Die letzten 76 Tage der Königin Marie-Antoinette

Donnerstag, 17.10.2019

Ein Dokumentarfilm um den Prozess gegen die letzte französische Königin

Diskussion

Ihr Schicksal hat immer wieder Künstler und auch Filmemacher fasziniert: Im Zuge der Französischen Revolution wurde Marie-Antoinette, die Gemahlin von König Ludwig XVI. von Frankreich, 1793 in Paris enthauptet. Das Image der arroganten, genuss- und verschwendungssüchtigen, für die Not des Volkes blinden Aristokratin, das schon die Revolutionäre in Karikaturen von ihr verbreiteten, ist die gebürtige Österreicherin nie ganz losgeworden.

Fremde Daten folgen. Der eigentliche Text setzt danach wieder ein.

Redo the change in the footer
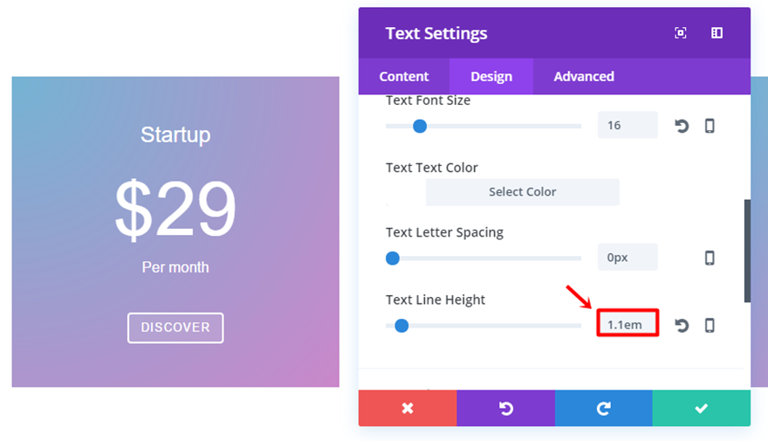The image size is (768, 441). 603,408
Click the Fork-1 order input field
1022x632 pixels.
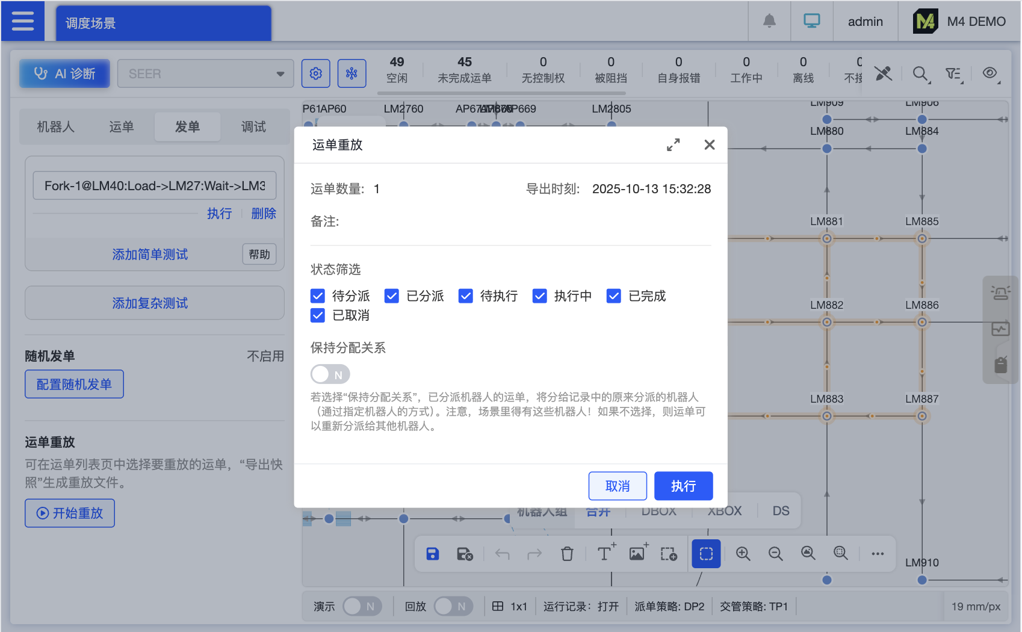tap(155, 186)
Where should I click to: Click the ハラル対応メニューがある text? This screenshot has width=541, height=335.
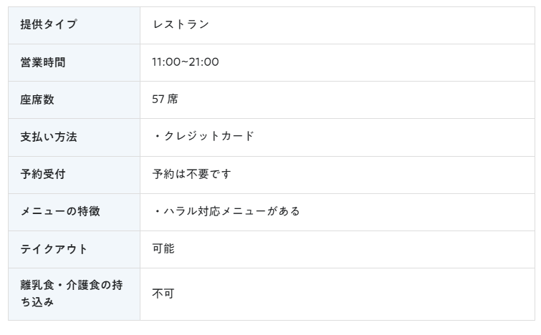coord(232,211)
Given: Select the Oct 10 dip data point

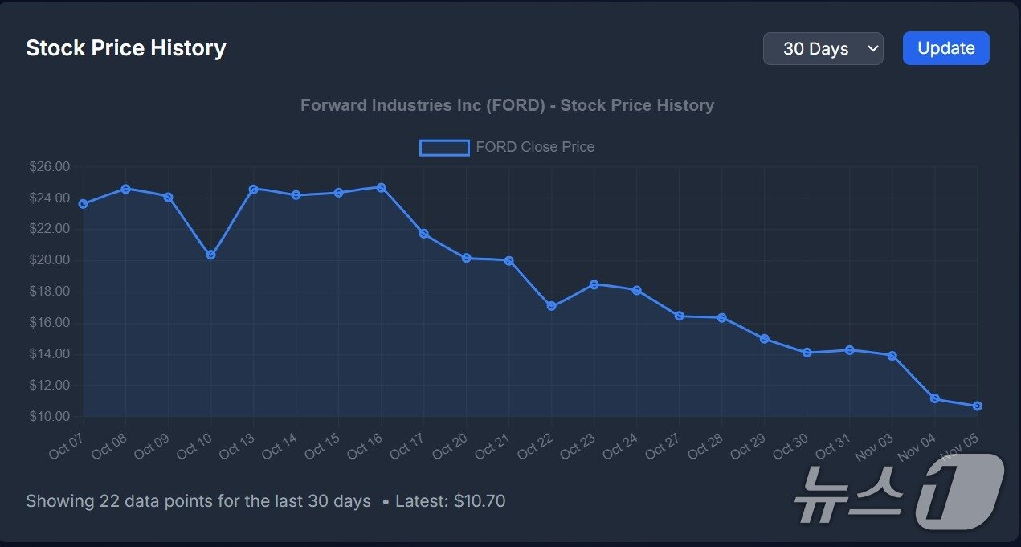Looking at the screenshot, I should point(211,255).
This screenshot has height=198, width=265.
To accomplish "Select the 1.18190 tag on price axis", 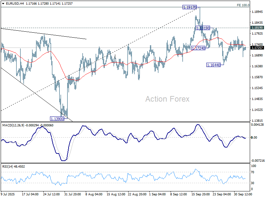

Der teilweise mit Re-Enactments arbeitende Dokumentarfilm von Alain Brunard versucht nun nicht, dieses Bild durch ein umfassendes Porträt zurechtzurücken, sondern konzentriert sich auf die Schlussphase von Marie-Antoinettes Leben und auf die politische Gemengelage, die schließlich zu ihrer Hinrichtung führte. Im Zentrum steht dabei der Prozess, der der ehemaligen Königin, 1793 schon zur „Bürgerin“ der gerade mal zehn Monate jungen Republik Frankreich degradierten Marie-Antoinette gemacht wurde. Mit

Unterstützung des Historikers Emmanuel de Waresquiel werden anhand unveröffentlichter Dokumente die letzten Tage von Marie-Antoinette rekonstruiert und die Hintergründe der juristisch fragwürdigen Gerichtsverhandlung beleuchtet – und mit ihnen ein Schlüsselmoment der französischen Geschichte, in dem die Freiheits- und Gleichheitsideale der Revolution in das blutige „terreur“-Regime mündeten, das die erste Republik letztlich scheitern ließ. – Ab 14.